Ce déplacement intervient au lendemain d’un événement historique pour le football espagnol. La sélection ibérique a en effet décroché la Coupe du monde 2026 après son succès face à l’Argentine (1-0), dimanche 19 juillet à New York. Dès son arrivée sur le sol algérien, Pedro Sanchez a été reçu par le président de la République, Abdelmadjid Tebboune.
Pedro Sanchez à Alger : un accueil de haut niveau à l’aéroport
À sa descente d’avion, à l’aéroport international d’Alger, le dirigeant espagnol a été accueilli par le Premier ministre Sifi Ghrieb, entouré de plusieurs responsables de premier plan. Étaient notamment présents le ministre des Affaires étrangères Ahmed Attaf et le ministre des Hydrocarbures Mohamed Arkab.
La délégation d’accueil comptait également Ammar Abba, conseiller du chef de l’État pour les questions diplomatiques, ainsi qu’Abdel Fattah Daghmoum, ambassadeur d’Algérie auprès de l’Espagne. Ce séjour constitue le premier déplacement de Pedro Sanchez en Algérie depuis 2020.
Algérie – Espagne : tourner définitivement la page de la crise de 2022
Il s’agit aussi de la première visite d’un dirigeant espagnol de ce rang depuis la brouille diplomatique survenue en mars 2022. Ce différend avait éclaté après le retournement de position de Madrid concernant le dossier du Sahara occidental.
Pendant près de deux années, les liens entre les deux capitales ont connu une période de gel. Cette crise s’était traduite par la suspension du traité d’amitié et de bon voisinage conclu en 2002, mais aussi par le gel des échanges commerciaux.
Le gaz, seul lien préservé durant les tensions
Malgré la rupture, les livraisons de gaz avaient été maintenues entre les deux partenaires. L’Algérie demeure en effet l’un des principaux fournisseurs de l’Espagne en matière d’énergie, un secteur resté à l’abri des tensions politiques.
La normalisation s’est amorcée à partir de novembre 2023. Alger a ensuite pris l’initiative de relancer le traité d’amitié en mars 2026. La venue du dirigeant socialiste devrait sceller ce retour à des relations apaisées entre les deux nations.
Sanchez à Alger : coopération bilatérale et enjeux régionaux au programme
Cette rencontre au sommet traduit une ambition partagée. Selon les services du Premier ministre algérien, elle s’inscrit dans la volonté commune des deux dirigeants de consolider les liens de coopération entre l’Algérie et le Royaume d’Espagne.
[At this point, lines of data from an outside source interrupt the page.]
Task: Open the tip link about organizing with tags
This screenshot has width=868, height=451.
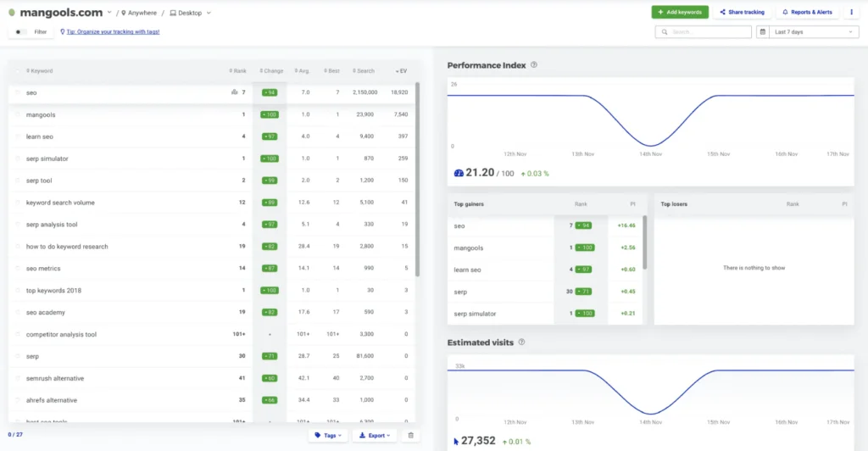Action: click(109, 32)
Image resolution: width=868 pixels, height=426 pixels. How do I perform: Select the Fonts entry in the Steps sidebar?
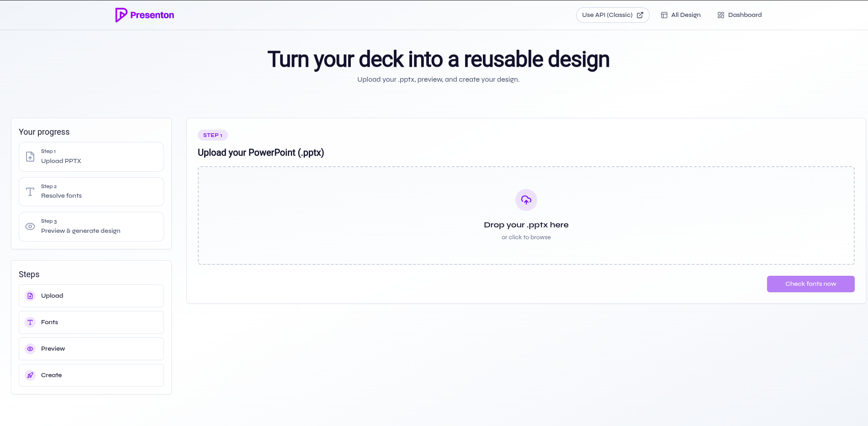tap(91, 322)
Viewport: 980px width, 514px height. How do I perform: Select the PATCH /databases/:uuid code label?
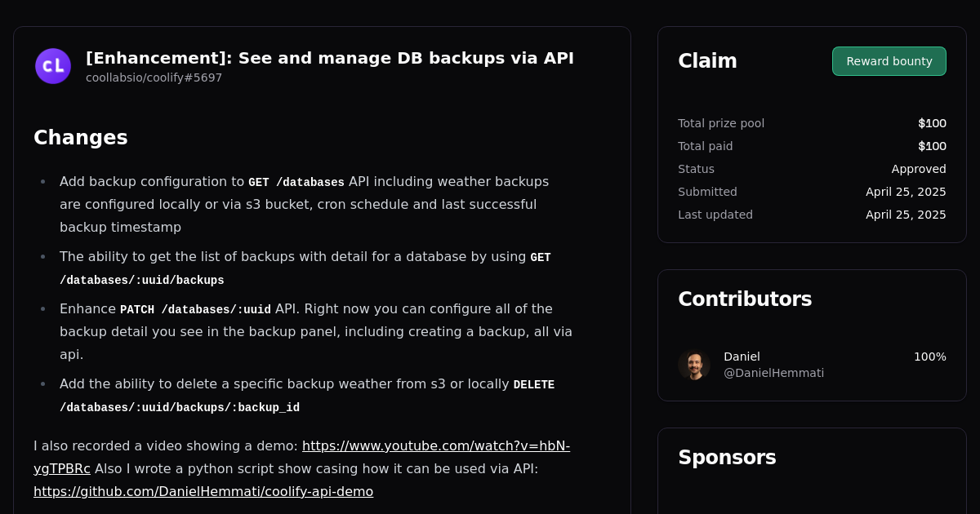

L’objectif affiché est d’élargir les champs de collaboration bilatérale au bénéfice des intérêts des deux peuples. Au-delà des dossiers strictement économiques, les entretiens devraient aussi porter sur des sujets à portée régionale et internationale.
Un dialogue renforcé sur la scène internationale
La même source précise que ce déplacement offre l’occasion d’approfondir la concertation entre Alger et Madrid. Les deux parties entendent multiplier les échanges de points de vue sur plusieurs questions d’intérêt commun.
Cette démarche illustre, selon les autorités algériennes, la détermination des deux pays à faire avancer leurs relations bilatérales. Elle vise également à renforcer le dialogue et la coordination sur les grands dossiers de la région.
Sur son compte officiel, Pedro Sanchez a partagé son enthousiasme dès son arrivée. « Déjà en Algérie, pour continuer à approfondir, au bénéfice de nos peuples, le dialogue et la coopération que nous entretenons avec ce pays ami et stratégique pour l’Espagne », a-t-il écrit.
La visite du chef du gouvernement espagnol confirme la dynamique de réconciliation engagée depuis fin 2023. Alors que l’Espagne célèbre son triomphe planétaire au Mondial, Pedro Sanchez semble déterminé à bâtir un partenariat solide et durable avec un voisin stratégique de la rive sud de la Méditerranée.